Repeat each record word for word. Leave nothing out.

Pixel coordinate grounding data
+--
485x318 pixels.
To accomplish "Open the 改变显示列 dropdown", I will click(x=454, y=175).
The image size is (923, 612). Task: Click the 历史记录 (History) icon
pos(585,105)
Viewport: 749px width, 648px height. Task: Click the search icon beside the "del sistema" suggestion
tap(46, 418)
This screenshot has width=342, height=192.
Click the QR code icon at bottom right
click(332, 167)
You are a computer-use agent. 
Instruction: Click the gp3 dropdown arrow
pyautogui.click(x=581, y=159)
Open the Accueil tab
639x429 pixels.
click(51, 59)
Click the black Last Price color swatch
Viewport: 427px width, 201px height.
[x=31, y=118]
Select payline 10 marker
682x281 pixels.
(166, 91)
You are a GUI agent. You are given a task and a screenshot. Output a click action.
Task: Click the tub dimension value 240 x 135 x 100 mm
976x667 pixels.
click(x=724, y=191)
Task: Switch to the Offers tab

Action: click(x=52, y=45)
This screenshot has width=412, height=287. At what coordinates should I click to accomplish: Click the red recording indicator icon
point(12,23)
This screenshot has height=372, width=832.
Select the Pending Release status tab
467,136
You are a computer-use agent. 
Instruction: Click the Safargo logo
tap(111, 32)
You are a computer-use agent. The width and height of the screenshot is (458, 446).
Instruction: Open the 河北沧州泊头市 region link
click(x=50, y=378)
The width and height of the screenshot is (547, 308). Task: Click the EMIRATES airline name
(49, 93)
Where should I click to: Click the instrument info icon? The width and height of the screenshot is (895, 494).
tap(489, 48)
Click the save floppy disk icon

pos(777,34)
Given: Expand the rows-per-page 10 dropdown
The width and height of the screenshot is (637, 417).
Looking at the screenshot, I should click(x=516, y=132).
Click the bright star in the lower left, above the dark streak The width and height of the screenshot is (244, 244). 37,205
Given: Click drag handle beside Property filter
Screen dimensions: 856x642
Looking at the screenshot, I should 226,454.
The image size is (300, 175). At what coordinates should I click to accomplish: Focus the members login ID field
+--
- ANSWER SPACE -
485x318 pixels.
To accomplish "Open the 改变显示列 dropdown", I will click(x=454, y=175).
The image size is (923, 612). Task: Click the 历史记录 (History) icon
pos(585,105)
Viewport: 749px width, 648px height. Task: Click the search icon beside the "del sistema" suggestion
tap(46, 418)
This screenshot has width=342, height=192.
Click the QR code icon at bottom right
click(332, 167)
You are a computer-use agent. 
Instruction: Click the gp3 dropdown arrow
pyautogui.click(x=581, y=159)
Open the Accueil tab
639x429 pixels.
click(51, 59)
Click the black Last Price color swatch
Viewport: 427px width, 201px height.
[x=31, y=118]
Select payline 10 marker
682x281 pixels.
(166, 91)
You are a GUI agent. You are given a task and a screenshot. Output a click action.
Task: Click the tub dimension value 240 x 135 x 100 mm
976x667 pixels.
click(x=724, y=191)
Task: Switch to the Offers tab

Action: click(x=52, y=45)
This screenshot has width=412, height=287. At what coordinates should I click to accomplish: Click the red recording indicator icon
point(12,23)
This screenshot has height=372, width=832.
Select the Pending Release status tab
467,136
You are a computer-use agent. 
Instruction: Click the Safargo logo
tap(111, 32)
You are a computer-use agent. The width and height of the screenshot is (458, 446).
Instruction: Open the 河北沧州泊头市 region link
click(x=50, y=378)
The width and height of the screenshot is (547, 308). Task: Click the EMIRATES airline name
(49, 93)
Where should I click to: Click the instrument info icon? The width and height of the screenshot is (895, 494).
tap(489, 48)
Click the save floppy disk icon

pos(777,34)
Given: Expand the rows-per-page 10 dropdown
The width and height of the screenshot is (637, 417).
Looking at the screenshot, I should click(x=516, y=132).
Click the bright star in the lower left, above the dark streak The width and height of the screenshot is (244, 244). 37,205
Given: Click drag handle beside Property filter
Screen dimensions: 856x642
Looking at the screenshot, I should 226,454.
The image size is (300, 175). At what coordinates should I click to accomplish: Focus the members login ID field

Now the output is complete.